The Core Conflict: SQL vs NoSQL
In a system design interview, choosing the right database is half the battle. This choice determines your consistency guarantees, scaling limits, and development speed.
1. SQL (Relational Databases)
Examples: PostgreSQL, MySQL, Oracle.
- Data Model: Rigid tables with rows and columns. Uses schemas.
- ACID: Atomic, Consistent, Isolated, Durable. High focus on data integrity.
- Scaling: Optimized for Vertical Scaling. Horizontal scaling (sharding) is complex.
- Best For: Financial systems, complex joins, structured data.
2. NoSQL (Non-Relational)
Examples: Cassandra (Columnar), MongoDB (Document), Redis (Key-Value), Neo4j (Graph).
- Data Model: Flexible. JSON-like documents, key-value pairs, or wide-column rows.
- BASE: Basically Available, Soft-state, Eventually consistent.
- Scaling: Built for Horizontal Scaling from day one.
- Best For: Real-time analytics, social media feeds, massive unstructured data.
3. Decision Matrix: Which one to pick?
| Requirement | Choose SQL | Choose NoSQL |
|---|---|---|
| Joins | Yes, optimized | No (use denormalization) |
| Schema | Pre-defined, rigid | Dynamic, flexible |
| Consistency | Strong (ACID) | Eventual (BASE) |
| Scalability | Vertical | Horizontal |
4. Real-World Analogy: The Library
- SQL is a strictly organized library where every book is in a specific category, shelf, and position. It's easy to find relationships but hard to move the library.

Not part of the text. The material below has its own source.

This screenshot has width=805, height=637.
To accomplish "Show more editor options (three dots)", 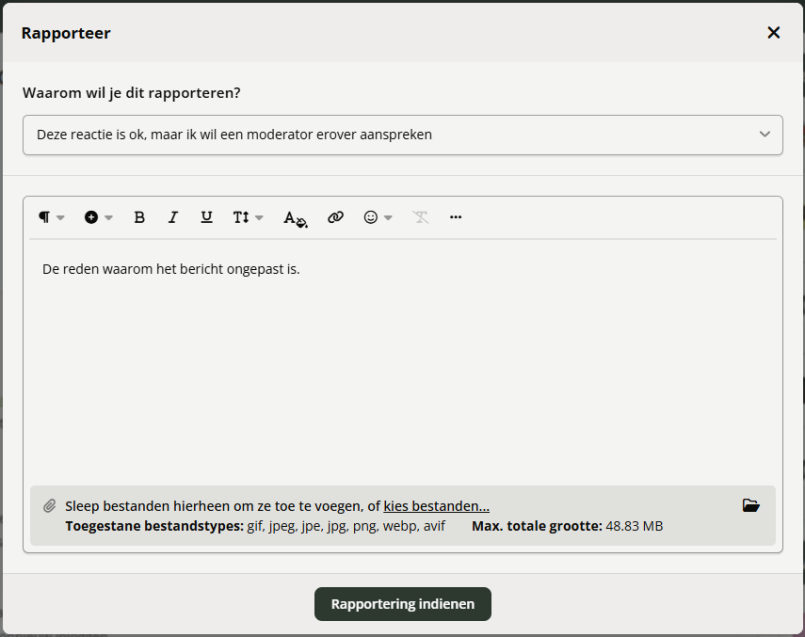I will coord(456,217).
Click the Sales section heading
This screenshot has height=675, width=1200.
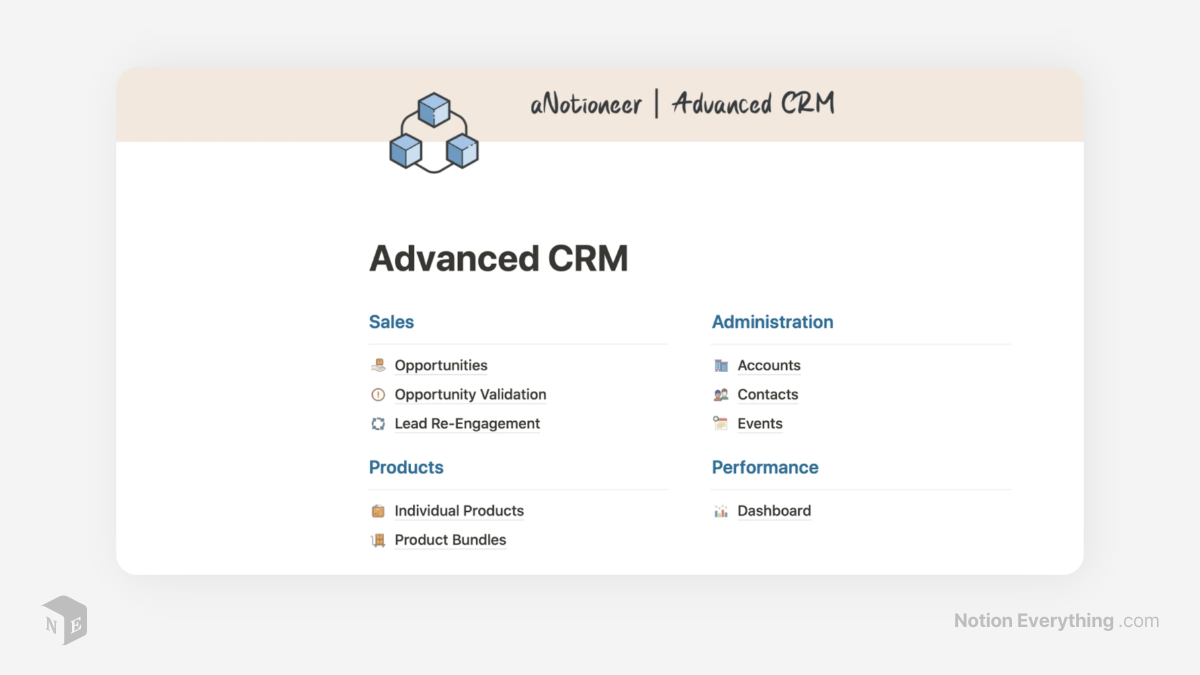click(x=391, y=321)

- NoSQL is a pile of boxes where you just throw books in. It's incredibly fast to add more boxes, but finding specific relationships between books in different boxes is harder.
Final Takeaway
Don't pick NoSQL just because it's "cool." Pick it because you need massive scale or a flexible schema. Pick SQL because you need consistency and complex queries.